New to chickens – where to start?

How many chickens should we get?

Chickens are a flock animal, and are happier living with a few friends. We advise it is good to start with three girls as it means that if something happens to one (and they go to live in the big chicken coop in the sky) then the remaining two still have each other for company. Chickens can get very sad, stop laying or even die of loneliness…

Is a standard or bantam chicken better for me?

The main difference between the two sizes are egg size (with the bantams often having a better food to egg conversion rate than the standard) and price (as a larger breed costs more). Other than that, it is purely personal preference…

What type/breed of chicken is the best for me?

This all depends on what you wanted chickens for. Some breeds are high production egg producers and therefore won’t live for more than 2-3 years – not ideal if you don’t want your children to learn about pet deaths. Others are ornamental and make great pets but don’t produce high numbers of eggs. Doing a bit of research and asking others about what they keep is always a good place to start.

How old should my chickens be when I buy them?

If you wanted to hand raise your girls so they will (hopefully) be quite tame, you are best to get them as young as possible. Around 8 weeks of age is a typical age to get young pullets, as this is the age that most sellers can accurately determine the boys from the girls… If you wanted chickens that will give you eggs within 2-4 weeks of bringing them home, then a girl at ‘point of lay’ is better for you. Point of lay chickens are often 22-24 weeks old. Please be aware that if you wait until January – February to get your point of lay girls, you might find that your preferred breeds have been sold long before you contacted the seller…

Do I want to buy a vaccinated or unvaccinated chicken?

There are multiple types of vaccines available for poultry keepers, with the three most well known being for ILT, Mareks disease and Fowl Pox. If you are concerned about buying a vaccinated or unvaccinated bird, Suburban Chooks recommends that you research the issue, discuss the pros and cons with your avian vet and make the decision that best suits your beliefs.  The debate amongst breeders for and against vaccinations is ongoing and very *very* complex!

A majority of the vaccinations can only be done when the chicks are 1-3 days old, and need to be kept separate from adult birds until their full immunity develops – adult birds cannot be vaccinated. Most small scale (non-commercial) breeders don’t vaccinate because it’s difficult to get hold of the vaccines in small enough doses  (they are only available in doses for 1000 chickens) or instead believe in breeding for disease resistance.

There are, however people who choose to purchase vaccinated chickens – for those chicken keepers their options are to get their avian vet to vaccinate their young chicks (usually only able to be done within the first three days after hatching and very expensive), or purchase smaller doses of vaccine from their avian vet and do it themselves, or buy in very large doses (usually for 1000 chickens) and vaccinate their small numbers of hatched chicks.

Suburban Chooks has chosen to begin vaccinating our chicks that we hatch from fertile eggs against CRD, Mareks disease, Fowl Pox and Coccidiosis – this will start in September 2013. Our perspective is that not only are you preventing the disease in your chickens you are also preventing a lot of possible heartache for you and your family in dealing with having your pet chicken get sick.
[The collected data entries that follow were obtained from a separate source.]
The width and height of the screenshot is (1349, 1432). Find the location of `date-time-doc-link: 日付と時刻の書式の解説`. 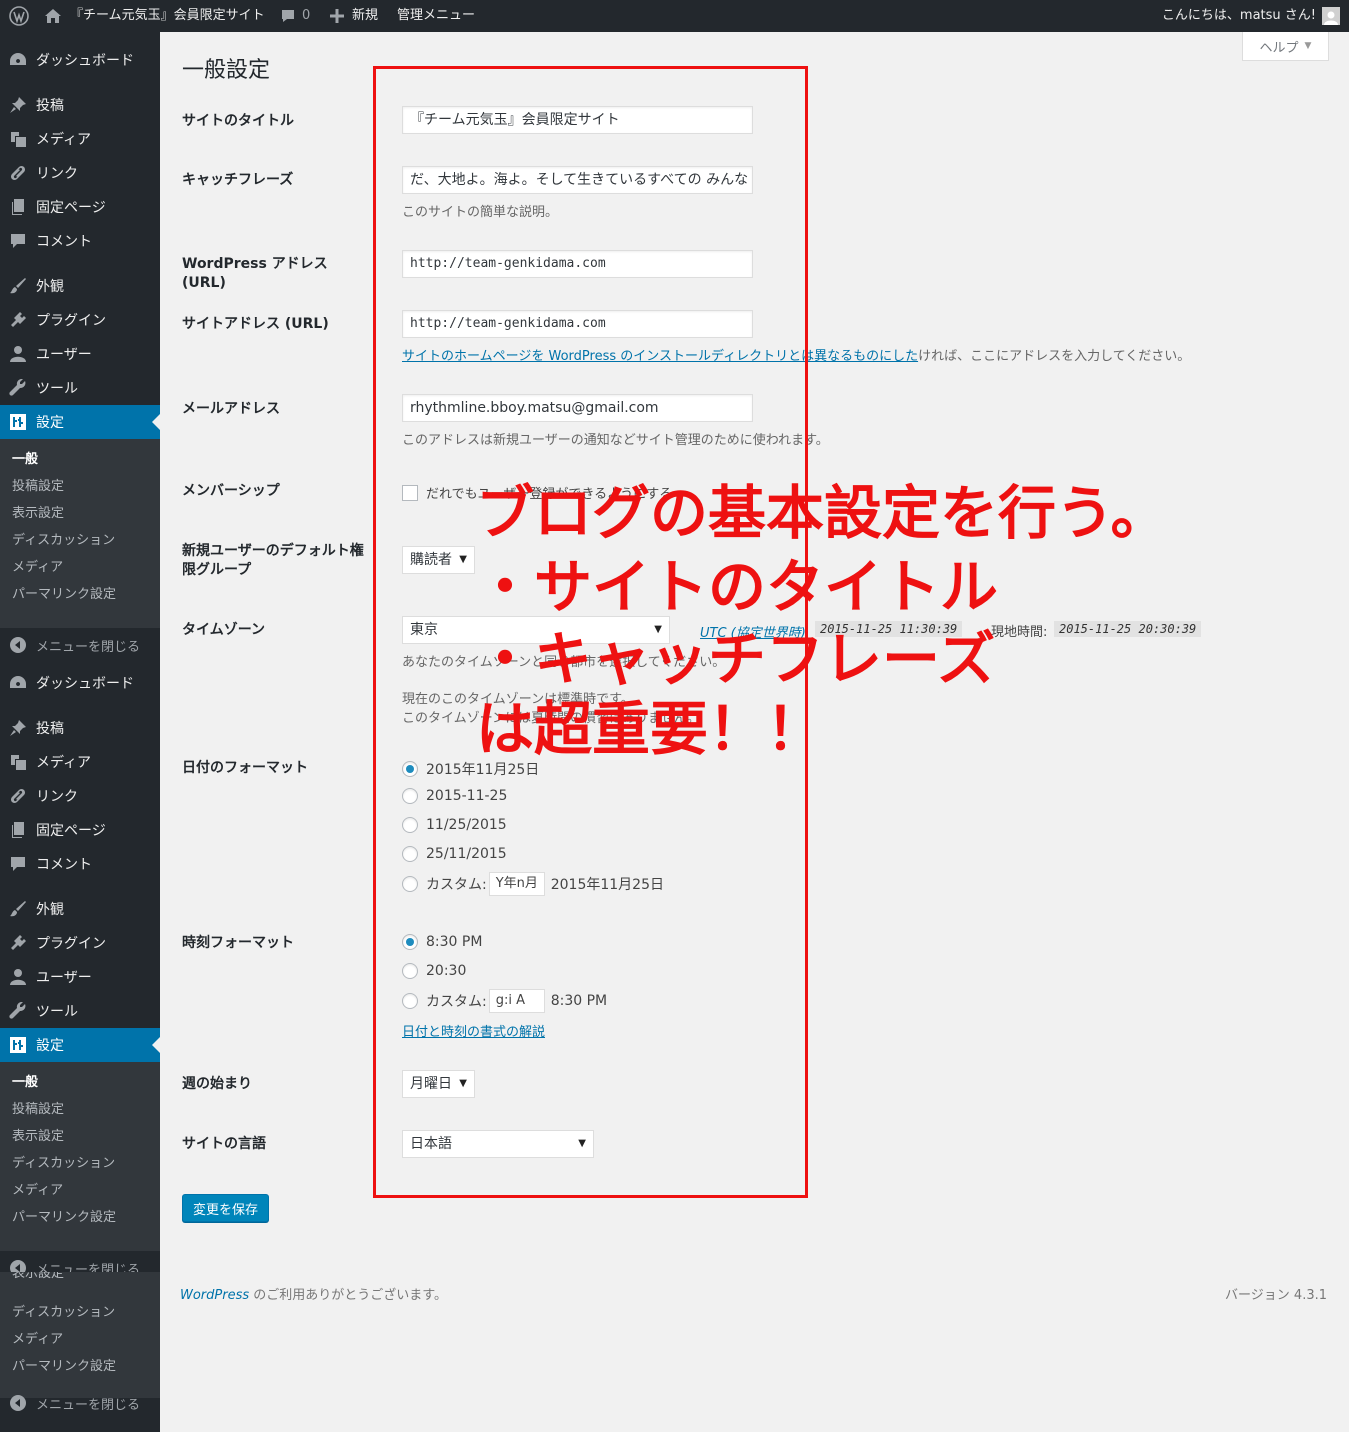

date-time-doc-link: 日付と時刻の書式の解説 is located at coordinates (474, 1030).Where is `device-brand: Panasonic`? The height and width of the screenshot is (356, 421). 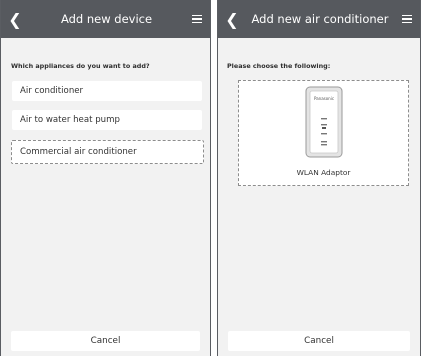
device-brand: Panasonic is located at coordinates (324, 98).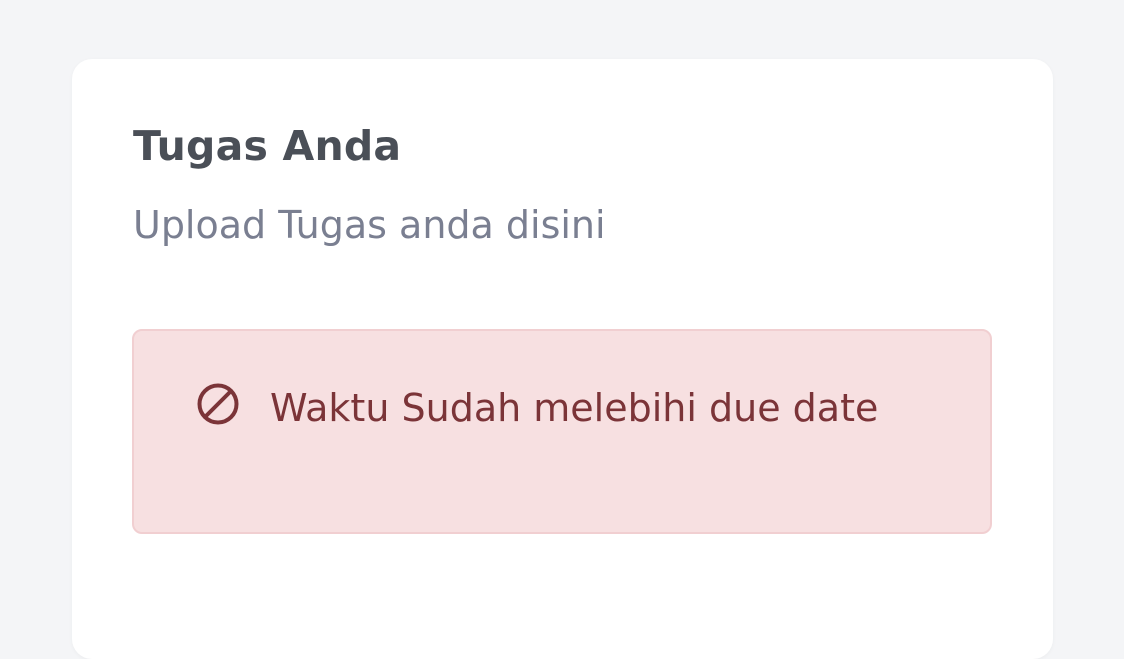 The image size is (1124, 659). I want to click on card-title: Tugas Anda, so click(268, 146).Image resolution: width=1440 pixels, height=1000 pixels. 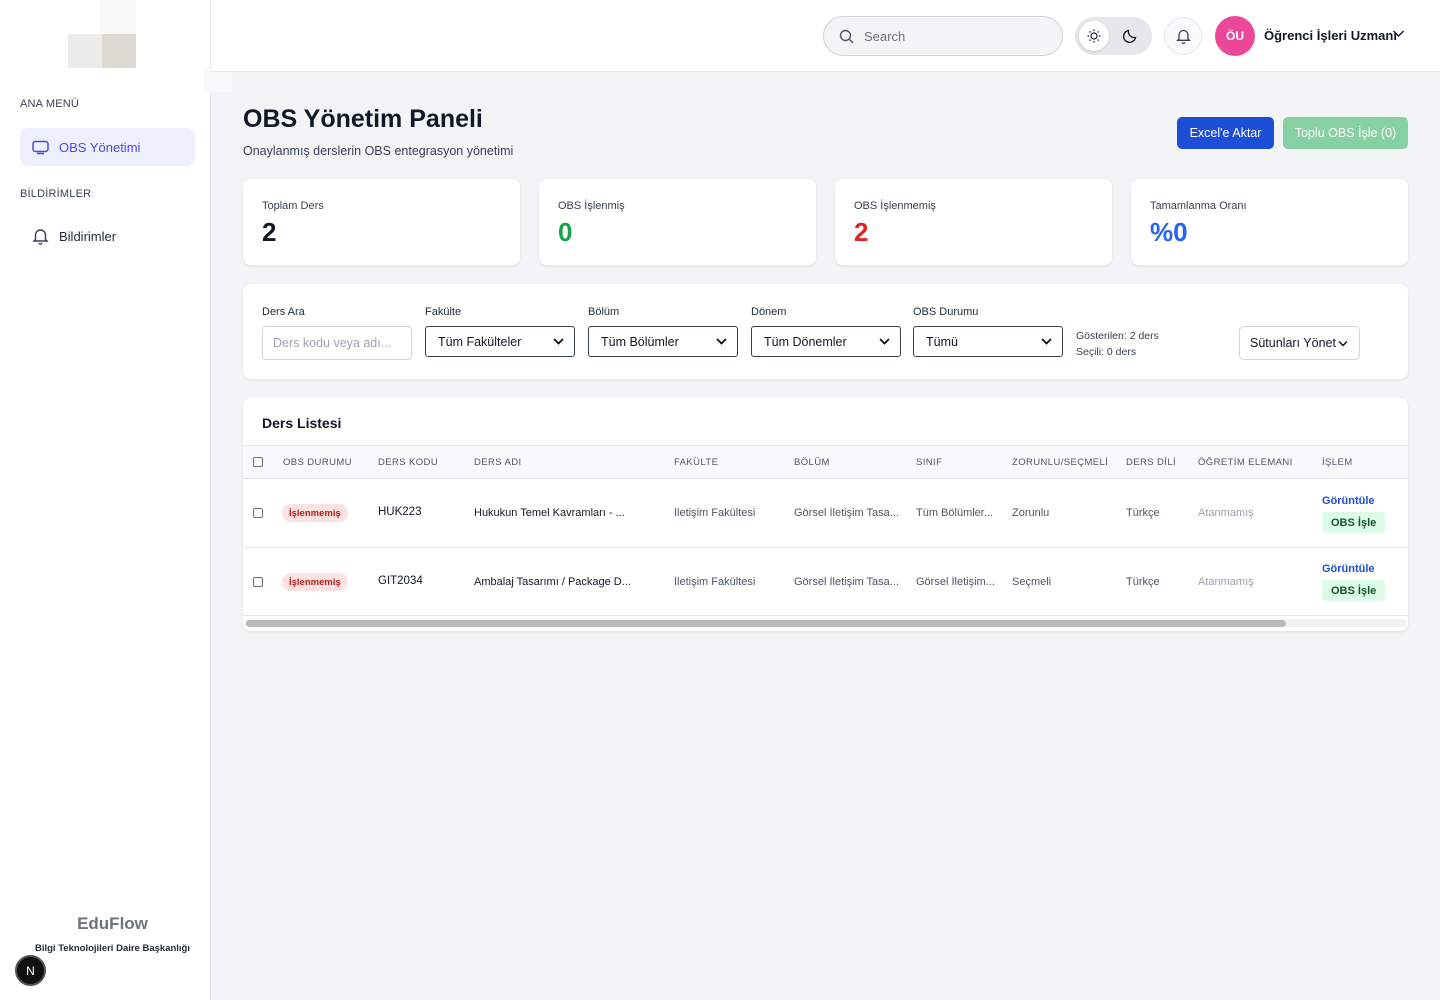 What do you see at coordinates (1151, 462) in the screenshot?
I see `column-header: DERS DİLİ` at bounding box center [1151, 462].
What should I bring my new chickens home in?
The two most common types of transportation for chickens are either a pet carrier or a plain cardboard box with air holes cut out (which can be thrown out or recycled once you are home). Chickens should never be put in the boot of a car, or have their legs tied or put into a bag. This is cruel and illegal. Our general thoughts on transporting chickens are ‘If you wouldn’t do it to a dog, why do it to a chicken?”